--- WHAT YOU SHOULD DO ---
In your reply, write out the records exactly, each line intact.

--- MATERIAL TO PROCESS ---
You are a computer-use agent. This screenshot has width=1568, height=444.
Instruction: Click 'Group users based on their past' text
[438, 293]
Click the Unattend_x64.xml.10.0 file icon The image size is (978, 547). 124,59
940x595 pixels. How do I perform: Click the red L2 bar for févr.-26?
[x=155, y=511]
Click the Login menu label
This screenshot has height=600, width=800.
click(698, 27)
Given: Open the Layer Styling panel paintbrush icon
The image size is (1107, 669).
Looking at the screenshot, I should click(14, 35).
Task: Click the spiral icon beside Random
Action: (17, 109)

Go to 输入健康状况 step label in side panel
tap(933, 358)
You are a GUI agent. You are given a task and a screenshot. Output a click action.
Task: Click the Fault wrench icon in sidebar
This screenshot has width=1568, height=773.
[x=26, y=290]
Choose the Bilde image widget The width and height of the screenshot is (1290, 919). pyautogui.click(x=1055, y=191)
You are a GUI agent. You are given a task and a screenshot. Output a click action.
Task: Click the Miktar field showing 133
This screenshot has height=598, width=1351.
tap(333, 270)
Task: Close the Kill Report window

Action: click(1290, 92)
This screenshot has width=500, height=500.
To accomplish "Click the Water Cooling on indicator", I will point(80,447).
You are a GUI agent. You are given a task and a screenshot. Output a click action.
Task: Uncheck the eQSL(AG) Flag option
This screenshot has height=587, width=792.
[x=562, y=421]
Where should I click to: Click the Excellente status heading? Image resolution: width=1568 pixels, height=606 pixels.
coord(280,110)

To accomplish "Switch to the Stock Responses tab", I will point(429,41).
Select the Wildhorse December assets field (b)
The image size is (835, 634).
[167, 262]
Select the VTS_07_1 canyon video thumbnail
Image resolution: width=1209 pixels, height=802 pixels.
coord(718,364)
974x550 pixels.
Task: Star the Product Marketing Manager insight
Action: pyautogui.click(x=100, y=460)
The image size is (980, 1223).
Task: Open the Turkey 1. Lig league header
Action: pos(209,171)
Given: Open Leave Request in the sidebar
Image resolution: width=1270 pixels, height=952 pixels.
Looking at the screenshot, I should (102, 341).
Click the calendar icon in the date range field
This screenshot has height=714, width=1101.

--- RESULT OF THIS TASK ---
You are a computer-use agent. This screenshot has width=1568, height=444.
Instruction: Click 'Group users based on their past' text
[438, 293]
Click the Unattend_x64.xml.10.0 file icon The image size is (978, 547). 124,59
940x595 pixels. How do I perform: Click the red L2 bar for févr.-26?
[x=155, y=511]
Click the Login menu label
This screenshot has height=600, width=800.
click(698, 27)
Given: Open the Layer Styling panel paintbrush icon
The image size is (1107, 669).
Looking at the screenshot, I should click(14, 35).
Task: Click the spiral icon beside Random
Action: (17, 109)

Go to 输入健康状况 step label in side panel
tap(933, 358)
You are a GUI agent. You are given a task and a screenshot. Output a click action.
Task: Click the Fault wrench icon in sidebar
This screenshot has width=1568, height=773.
[x=26, y=290]
Choose the Bilde image widget The width and height of the screenshot is (1290, 919). pyautogui.click(x=1055, y=191)
You are a GUI agent. You are given a task and a screenshot. Output a click action.
Task: Click the Miktar field showing 133
This screenshot has height=598, width=1351.
tap(333, 270)
Task: Close the Kill Report window

Action: click(1290, 92)
This screenshot has width=500, height=500.
To accomplish "Click the Water Cooling on indicator", I will point(80,447).
You are a GUI agent. You are given a task and a screenshot. Output a click action.
Task: Uncheck the eQSL(AG) Flag option
This screenshot has height=587, width=792.
[x=562, y=421]
Where should I click to: Click the Excellente status heading? Image resolution: width=1568 pixels, height=606 pixels.
coord(280,110)

To accomplish "Switch to the Stock Responses tab", I will point(429,41).
Select the Wildhorse December assets field (b)
The image size is (835, 634).
[167, 262]
Select the VTS_07_1 canyon video thumbnail
Image resolution: width=1209 pixels, height=802 pixels.
coord(718,364)
974x550 pixels.
Task: Star the Product Marketing Manager insight
Action: pyautogui.click(x=100, y=460)
The image size is (980, 1223).
Task: Open the Turkey 1. Lig league header
Action: pos(209,171)
Given: Open Leave Request in the sidebar
Image resolution: width=1270 pixels, height=952 pixels.
Looking at the screenshot, I should (102, 341).
Click the calendar icon in the date range field
This screenshot has height=714, width=1101.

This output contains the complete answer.